Next / Previous / Contents / Shipman's homepage

4. Using the kwic.py module

Note

All character handled by this module uses Python's unicode type for full Unicode compatibility.

Any value of type str you provide must use UTF-8 encoding. Any text value provided by this module will have type unicode.

Here is the general procedure for using this module:

  1. Import the module and call the KwicIndex constructor to get an empty instance.

  2. Feed this instance the set of lines (strings) to be indexed. Lines may be either type unicode, or type str encoded as UTF-8. With each line that you feed it, you may also pass a value (such as a URL or page number) that will be associated with that line.

  3. Ask the instance to produce the index entries in alphabetical order as a sequence of instance of class KwicEntry.

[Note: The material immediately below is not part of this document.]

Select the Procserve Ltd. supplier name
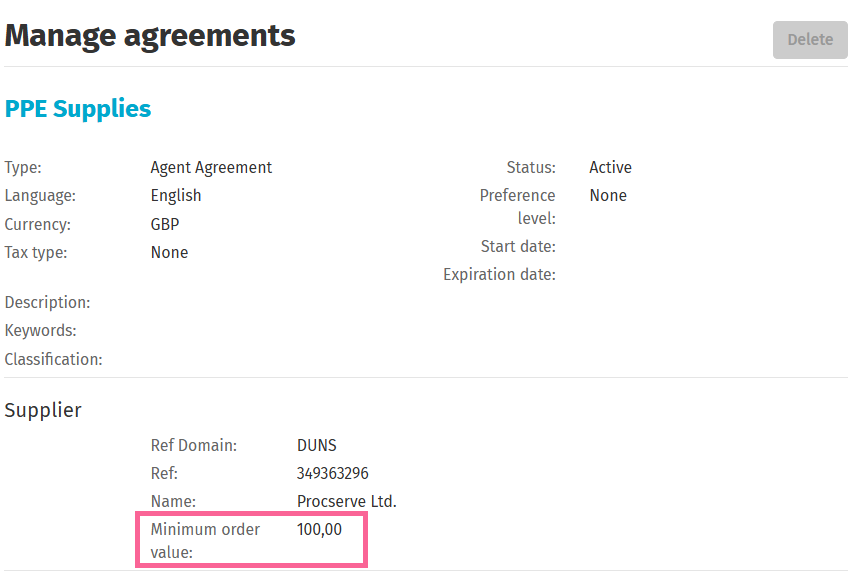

4.1. Using the KwicIndex class

Here is the interface to the KwicIndex class.

KwicIndex(stopList=None)

Returns a new KwicIndex instance with no references in it. The stopList argument must be a sequence of zero or more stop words. The default value is a stop word list given in Section 13, “The default stop_words file”.

.index(s, userData=None)

The argument s is a line of text. All words in s that are not in the stopList are added to the instance. The instance associates the userData with the line so it can be retrieved later when the index is generated.

.genWords(prefix='')

Generate all the unique keywords in the instance that start with the supplied prefix, as a sequence of KwicWord instances, in ascending order by keyword.